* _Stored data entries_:
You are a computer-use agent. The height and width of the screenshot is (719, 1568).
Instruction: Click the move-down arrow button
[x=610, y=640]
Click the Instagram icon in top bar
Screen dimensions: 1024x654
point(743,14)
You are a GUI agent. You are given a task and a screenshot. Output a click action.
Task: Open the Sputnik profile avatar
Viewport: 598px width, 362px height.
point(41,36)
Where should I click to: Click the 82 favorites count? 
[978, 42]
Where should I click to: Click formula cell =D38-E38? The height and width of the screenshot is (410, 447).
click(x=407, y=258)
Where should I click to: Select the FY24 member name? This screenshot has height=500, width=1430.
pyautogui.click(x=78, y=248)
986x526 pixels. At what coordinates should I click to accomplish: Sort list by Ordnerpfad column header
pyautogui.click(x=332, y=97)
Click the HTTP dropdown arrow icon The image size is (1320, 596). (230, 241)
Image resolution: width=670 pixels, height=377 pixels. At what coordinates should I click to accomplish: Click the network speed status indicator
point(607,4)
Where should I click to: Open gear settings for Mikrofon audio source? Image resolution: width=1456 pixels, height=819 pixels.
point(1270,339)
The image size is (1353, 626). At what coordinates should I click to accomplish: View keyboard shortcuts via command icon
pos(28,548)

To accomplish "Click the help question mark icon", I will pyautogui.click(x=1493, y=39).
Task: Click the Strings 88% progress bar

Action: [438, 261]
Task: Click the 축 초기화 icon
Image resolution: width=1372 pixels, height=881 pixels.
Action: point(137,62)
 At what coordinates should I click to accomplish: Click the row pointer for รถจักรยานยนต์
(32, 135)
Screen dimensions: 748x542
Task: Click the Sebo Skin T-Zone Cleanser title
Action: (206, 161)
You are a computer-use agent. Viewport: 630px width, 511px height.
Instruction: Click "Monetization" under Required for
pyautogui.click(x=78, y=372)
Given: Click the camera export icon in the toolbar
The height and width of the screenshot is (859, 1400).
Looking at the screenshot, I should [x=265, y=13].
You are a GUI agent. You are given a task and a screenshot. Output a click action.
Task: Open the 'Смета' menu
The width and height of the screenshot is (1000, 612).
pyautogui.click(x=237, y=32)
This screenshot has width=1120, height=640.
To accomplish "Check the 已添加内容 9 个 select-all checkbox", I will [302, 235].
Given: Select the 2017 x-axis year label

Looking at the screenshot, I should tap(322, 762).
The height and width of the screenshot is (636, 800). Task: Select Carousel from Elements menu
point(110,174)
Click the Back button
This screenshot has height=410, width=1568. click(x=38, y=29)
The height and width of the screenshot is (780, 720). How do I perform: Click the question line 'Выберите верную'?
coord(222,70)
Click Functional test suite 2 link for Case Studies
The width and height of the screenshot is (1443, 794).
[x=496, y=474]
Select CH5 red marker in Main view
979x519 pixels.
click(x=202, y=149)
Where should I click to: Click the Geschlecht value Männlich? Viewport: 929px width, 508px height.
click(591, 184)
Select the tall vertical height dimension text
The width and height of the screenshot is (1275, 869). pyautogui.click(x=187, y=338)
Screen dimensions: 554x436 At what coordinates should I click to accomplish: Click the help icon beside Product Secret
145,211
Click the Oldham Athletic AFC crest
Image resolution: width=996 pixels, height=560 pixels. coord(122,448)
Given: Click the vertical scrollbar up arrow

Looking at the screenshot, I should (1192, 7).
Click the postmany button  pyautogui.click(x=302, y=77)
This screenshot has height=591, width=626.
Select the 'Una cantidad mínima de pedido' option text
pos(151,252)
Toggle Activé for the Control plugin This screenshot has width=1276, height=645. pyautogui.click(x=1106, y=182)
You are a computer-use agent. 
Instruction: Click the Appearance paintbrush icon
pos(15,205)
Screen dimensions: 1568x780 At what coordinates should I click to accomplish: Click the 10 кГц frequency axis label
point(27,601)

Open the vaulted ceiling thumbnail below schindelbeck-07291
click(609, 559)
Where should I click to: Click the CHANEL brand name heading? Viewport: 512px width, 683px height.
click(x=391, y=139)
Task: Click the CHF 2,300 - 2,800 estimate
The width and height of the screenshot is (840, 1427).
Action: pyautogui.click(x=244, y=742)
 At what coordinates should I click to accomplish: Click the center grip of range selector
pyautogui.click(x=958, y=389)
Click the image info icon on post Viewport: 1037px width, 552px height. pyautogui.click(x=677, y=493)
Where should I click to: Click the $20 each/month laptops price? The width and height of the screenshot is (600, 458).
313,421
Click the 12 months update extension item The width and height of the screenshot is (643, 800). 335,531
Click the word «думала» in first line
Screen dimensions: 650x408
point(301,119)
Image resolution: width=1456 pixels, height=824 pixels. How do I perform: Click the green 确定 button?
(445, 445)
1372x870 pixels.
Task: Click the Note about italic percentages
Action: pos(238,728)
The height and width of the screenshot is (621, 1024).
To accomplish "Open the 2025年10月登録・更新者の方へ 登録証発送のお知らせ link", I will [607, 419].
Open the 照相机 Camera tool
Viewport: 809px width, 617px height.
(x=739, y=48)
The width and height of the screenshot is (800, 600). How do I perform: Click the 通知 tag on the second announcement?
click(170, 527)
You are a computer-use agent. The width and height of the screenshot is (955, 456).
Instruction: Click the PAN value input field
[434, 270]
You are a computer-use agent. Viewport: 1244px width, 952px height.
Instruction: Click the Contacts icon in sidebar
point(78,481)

* _WHAT YOU NEED TO DO_: An exact transcription of all the entries is needed.

* _SOLUTION FOR THIS PROBLEM_:
You are a computer-use agent. The height and width of the screenshot is (719, 1568).
Instruction: Click the move-down arrow button
[x=610, y=640]
Click the Instagram icon in top bar
Screen dimensions: 1024x654
point(743,14)
You are a GUI agent. You are given a task and a screenshot. Output a click action.
Task: Open the Sputnik profile avatar
Viewport: 598px width, 362px height.
point(41,36)
Where should I click to: Click the 82 favorites count? 
[978, 42]
Where should I click to: Click formula cell =D38-E38? The height and width of the screenshot is (410, 447).
click(x=407, y=258)
Where should I click to: Select the FY24 member name? This screenshot has height=500, width=1430.
pyautogui.click(x=78, y=248)
986x526 pixels. At what coordinates should I click to accomplish: Sort list by Ordnerpfad column header
pyautogui.click(x=332, y=97)
Click the HTTP dropdown arrow icon The image size is (1320, 596). (230, 241)
Image resolution: width=670 pixels, height=377 pixels. At what coordinates should I click to accomplish: Click the network speed status indicator
point(607,4)
Where should I click to: Open gear settings for Mikrofon audio source? Image resolution: width=1456 pixels, height=819 pixels.
point(1270,339)
The image size is (1353, 626). At what coordinates should I click to accomplish: View keyboard shortcuts via command icon
pos(28,548)

To accomplish "Click the help question mark icon", I will pyautogui.click(x=1493, y=39).
Task: Click the Strings 88% progress bar

Action: [438, 261]
Task: Click the 축 초기화 icon
Image resolution: width=1372 pixels, height=881 pixels.
Action: point(137,62)
 At what coordinates should I click to accomplish: Click the row pointer for รถจักรยานยนต์
(32, 135)
Screen dimensions: 748x542
Task: Click the Sebo Skin T-Zone Cleanser title
Action: (206, 161)
You are a computer-use agent. Viewport: 630px width, 511px height.
Instruction: Click "Monetization" under Required for
pyautogui.click(x=78, y=372)
Given: Click the camera export icon in the toolbar
The height and width of the screenshot is (859, 1400).
Looking at the screenshot, I should [x=265, y=13].
You are a GUI agent. You are given a task and a screenshot. Output a click action.
Task: Open the 'Смета' menu
The width and height of the screenshot is (1000, 612).
pyautogui.click(x=237, y=32)
This screenshot has width=1120, height=640.
To accomplish "Check the 已添加内容 9 个 select-all checkbox", I will [302, 235].
Given: Select the 2017 x-axis year label

Looking at the screenshot, I should tap(322, 762).
The height and width of the screenshot is (636, 800). Task: Select Carousel from Elements menu
point(110,174)
Click the Back button
This screenshot has height=410, width=1568. click(x=38, y=29)
The height and width of the screenshot is (780, 720). How do I perform: Click the question line 'Выберите верную'?
coord(222,70)
Click Functional test suite 2 link for Case Studies
The width and height of the screenshot is (1443, 794).
[x=496, y=474]
Select CH5 red marker in Main view
979x519 pixels.
click(x=202, y=149)
Where should I click to: Click the Geschlecht value Männlich? Viewport: 929px width, 508px height.
click(591, 184)
Select the tall vertical height dimension text
The width and height of the screenshot is (1275, 869). pyautogui.click(x=187, y=338)
Screen dimensions: 554x436 At what coordinates should I click to accomplish: Click the help icon beside Product Secret
145,211
Click the Oldham Athletic AFC crest
Image resolution: width=996 pixels, height=560 pixels. coord(122,448)
Given: Click the vertical scrollbar up arrow

Looking at the screenshot, I should (1192, 7).
Click the postmany button  pyautogui.click(x=302, y=77)
This screenshot has height=591, width=626.
Select the 'Una cantidad mínima de pedido' option text
pos(151,252)
Toggle Activé for the Control plugin This screenshot has width=1276, height=645. pyautogui.click(x=1106, y=182)
You are a computer-use agent. 
Instruction: Click the Appearance paintbrush icon
pos(15,205)
Screen dimensions: 1568x780 At what coordinates should I click to accomplish: Click the 10 кГц frequency axis label
point(27,601)

Open the vaulted ceiling thumbnail below schindelbeck-07291
click(609, 559)
Where should I click to: Click the CHANEL brand name heading? Viewport: 512px width, 683px height.
click(x=391, y=139)
Task: Click the CHF 2,300 - 2,800 estimate
The width and height of the screenshot is (840, 1427).
Action: pyautogui.click(x=244, y=742)
 At what coordinates should I click to accomplish: Click the center grip of range selector
pyautogui.click(x=958, y=389)
Click the image info icon on post Viewport: 1037px width, 552px height. pyautogui.click(x=677, y=493)
Where should I click to: Click the $20 each/month laptops price? The width and height of the screenshot is (600, 458).
313,421
Click the 12 months update extension item The width and height of the screenshot is (643, 800). 335,531
Click the word «думала» in first line
Screen dimensions: 650x408
point(301,119)
Image resolution: width=1456 pixels, height=824 pixels. How do I perform: Click the green 确定 button?
(445, 445)
1372x870 pixels.
Task: Click the Note about italic percentages
Action: pos(238,728)
The height and width of the screenshot is (621, 1024).
To accomplish "Open the 2025年10月登録・更新者の方へ 登録証発送のお知らせ link", I will [607, 419].
Open the 照相机 Camera tool
Viewport: 809px width, 617px height.
(x=739, y=48)
The width and height of the screenshot is (800, 600). How do I perform: Click the 通知 tag on the second announcement?
click(170, 527)
You are a computer-use agent. The width and height of the screenshot is (955, 456).
Instruction: Click the PAN value input field
[434, 270]
You are a computer-use agent. Viewport: 1244px width, 952px height.
Instruction: Click the Contacts icon in sidebar
point(78,481)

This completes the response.